◆ DATA FOR PROCESSING:
---*---

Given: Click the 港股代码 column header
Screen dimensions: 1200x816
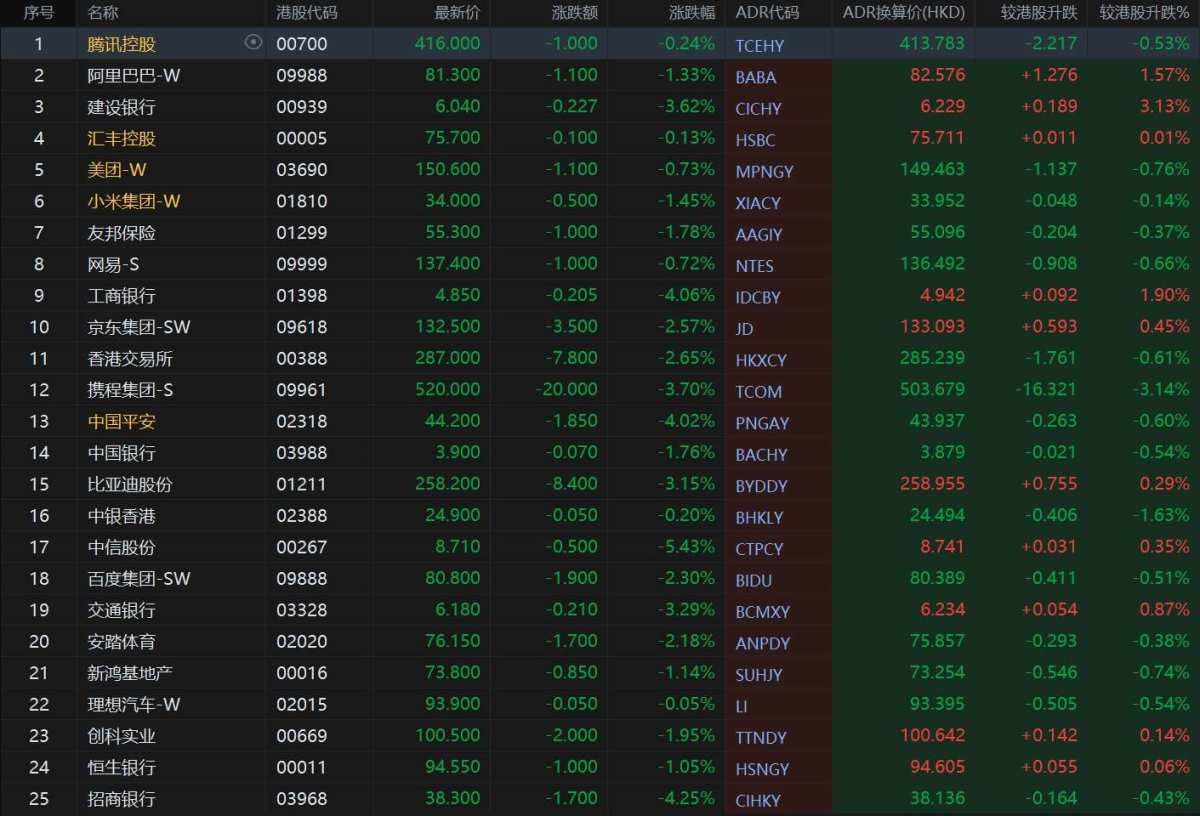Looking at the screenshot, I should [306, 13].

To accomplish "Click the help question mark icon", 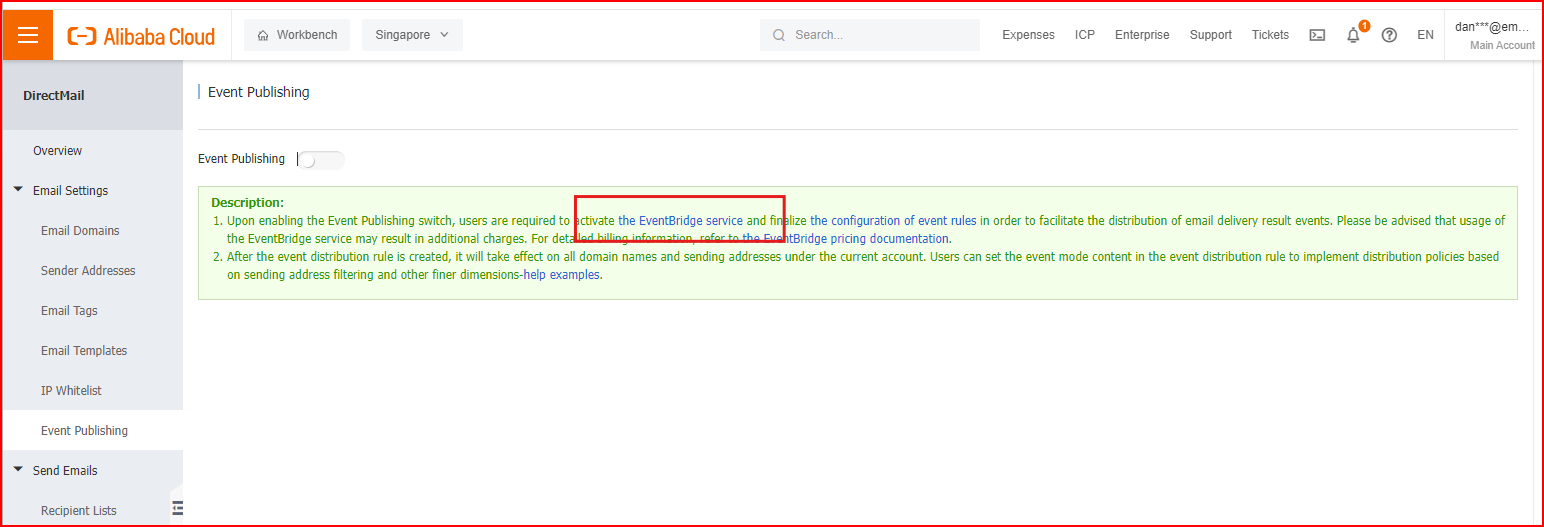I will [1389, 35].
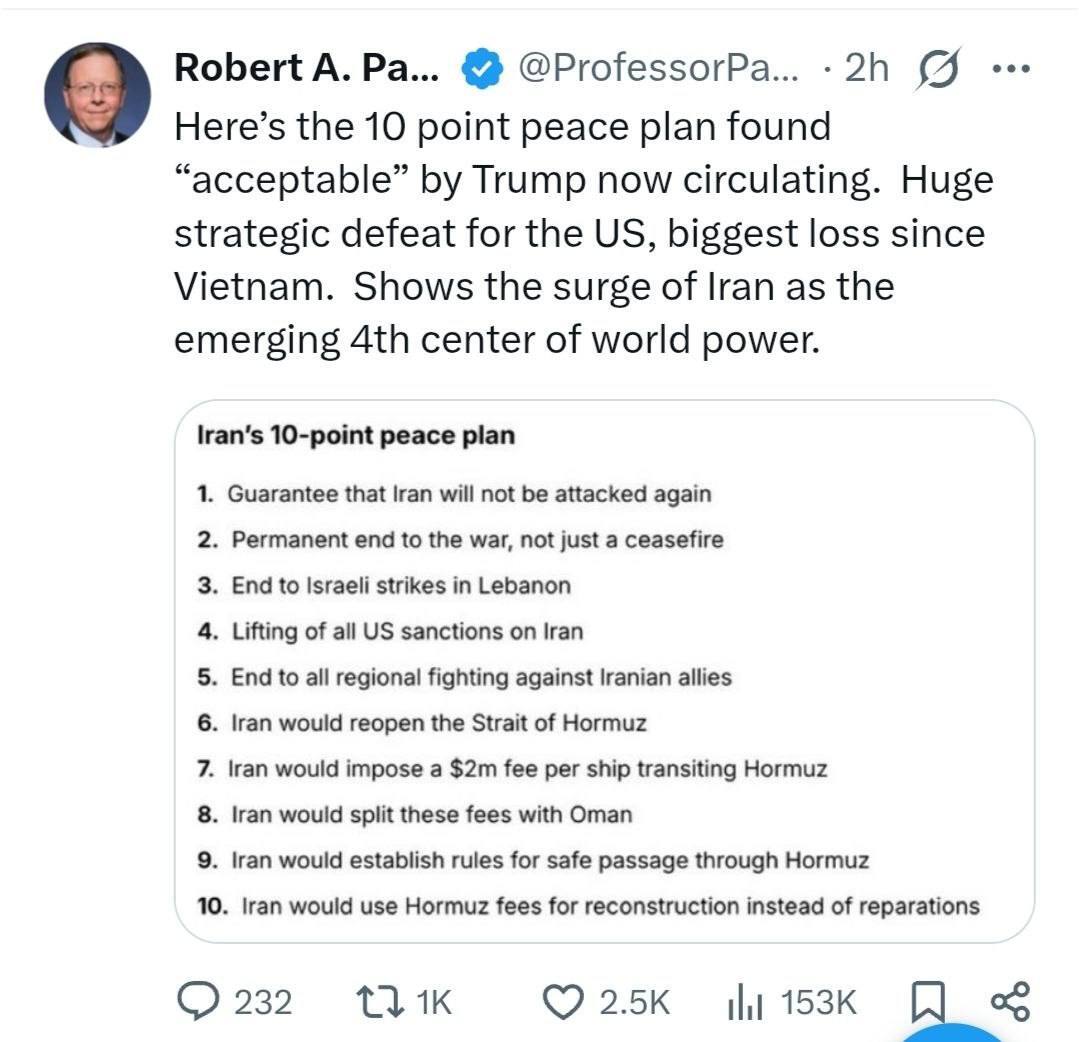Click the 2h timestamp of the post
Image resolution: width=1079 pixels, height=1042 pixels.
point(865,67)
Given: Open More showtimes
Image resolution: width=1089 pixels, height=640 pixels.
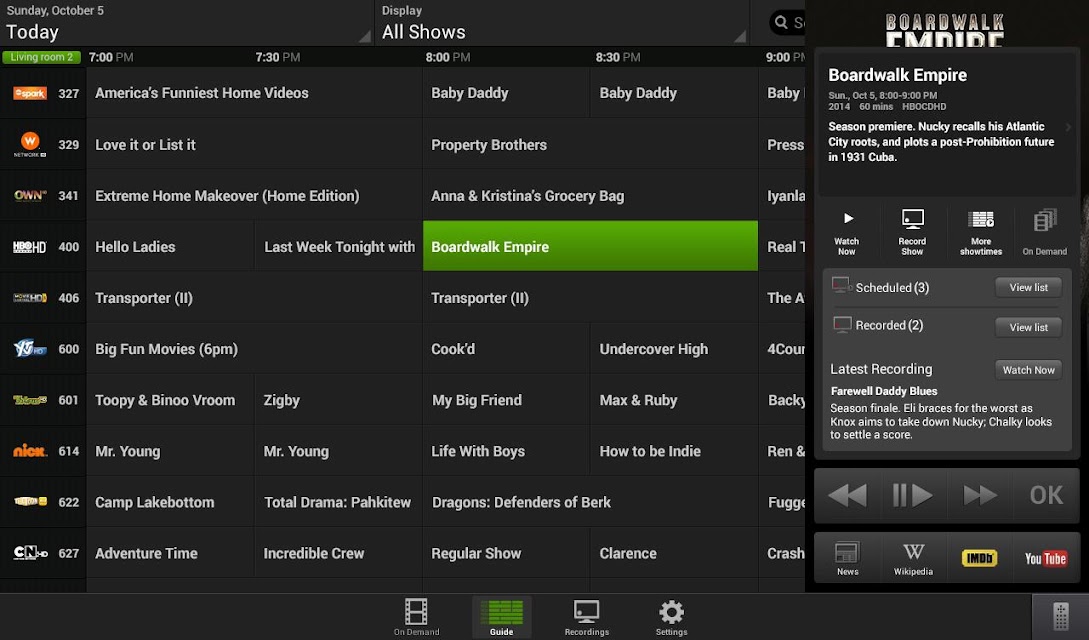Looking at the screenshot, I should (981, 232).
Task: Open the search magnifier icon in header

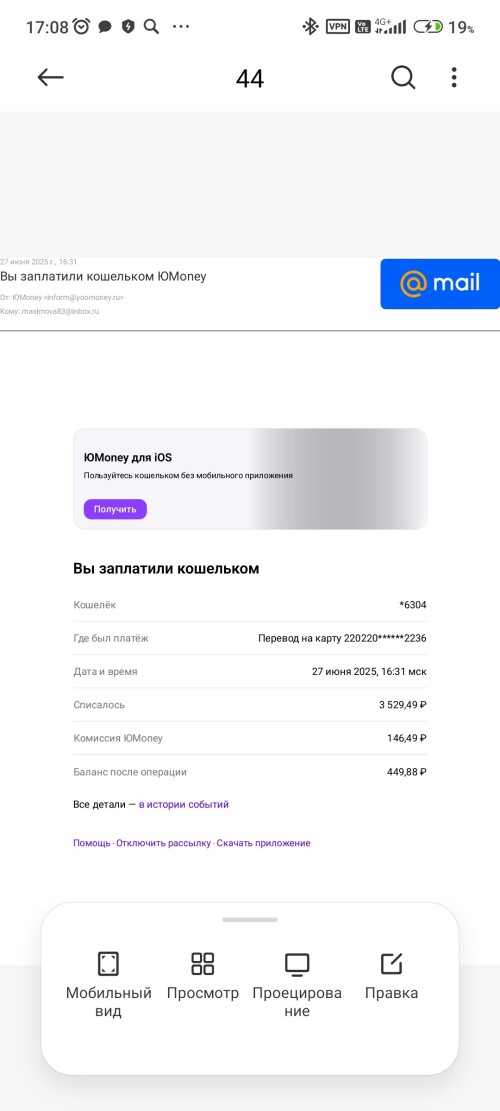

---*---

◆ BRIEF:
In the material above, find each line containing the word "header" and copy it.

◆ SOLUTION TO THIS EXERCISE:
Given: Click the 港股代码 column header
Task: Open the search magnifier icon in header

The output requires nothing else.